About a year ago Tourism Whistler, and others, became alarmed at the accommodation issue in the Olympic year. At that time it was becoming apparent that national Olympic committees, Olympic sponsors and others who were expected to stay in Whistler during the Games were, in fact, choosing to be based in Vancouver.
At about the same time it was realized that Vancouver was actually competition for Whistler, the first signs of what has become the economic nose dive were showing up. Oil prices started to escalate and the price of everything that involved transportation - which is just about everything - climbed as well. Bear Stearns collapsed. And in California and Florida, housing prices started to decline.
Against this backdrop, Tourism Whistler brought in tourism consultant Peter Yesawich, first to speak to board members, again later in the summer to speak to all Tourism Whistler members. Yesawich brought an outside perspective to the state of the tourism business, including some hard data on the strengths and weaknesses in the markets Whistler pursues.
And this was done with the expectation that business would be down, across the board, in the winter of 2009-2010 because of "Olympic aversion." The push last year to get Tourism Whistler members to commit their rooms to VANOC, rather than hold on to them with the expectation there would be a windfall closer to Games time, was often followed with the phrase, "because we don't want two below-par winters in a row."

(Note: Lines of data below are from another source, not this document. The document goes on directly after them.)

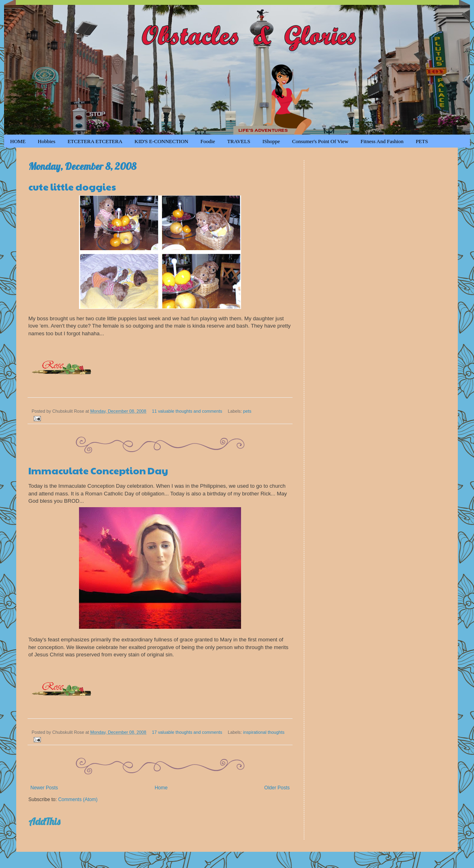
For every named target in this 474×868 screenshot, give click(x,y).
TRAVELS (239, 141)
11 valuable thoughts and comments (187, 411)
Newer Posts (44, 788)
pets (247, 411)
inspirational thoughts (264, 732)
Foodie (208, 141)
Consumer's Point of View (320, 141)
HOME (18, 141)
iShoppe (271, 141)
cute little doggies (72, 186)
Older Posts (277, 788)
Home (161, 788)
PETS (422, 141)
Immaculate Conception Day (98, 470)
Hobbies (46, 141)
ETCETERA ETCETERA (95, 141)
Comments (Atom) (77, 799)
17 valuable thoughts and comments (187, 732)
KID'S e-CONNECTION (161, 141)
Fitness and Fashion (382, 141)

All of this was foreshadowing for the period until the Games are over; a forecast based on world events, the Olympics, the seasonal nature of the tourism business in Whistler and our tendency, as individuals, to do what benefits us most.
We're now about halfway to that point, 12 months until the Games are all over, and it's been a rough ride. Efforts to convince national Olympic committees and Olympic sponsors to base their operations in Whistler have been largely unsuccessful, the off-season room rates in Vancouver and a deteriorating economy being as much to blame as condo owners with delusions of bigger payoffs.
Fears that the economy would deteriorate this winter were understated by almost everyone. The U.S. economy, which sets the tone for the Canadian economy and much of the world's economy, is in much worse shape than people recognized. And it may not have hit bottom yet.
Proving the theory that misery loves company, snowfall was also understated for most of this winter. While the weather has been ideal for Olympic test events, it hasn't excited powder skiers and boarders.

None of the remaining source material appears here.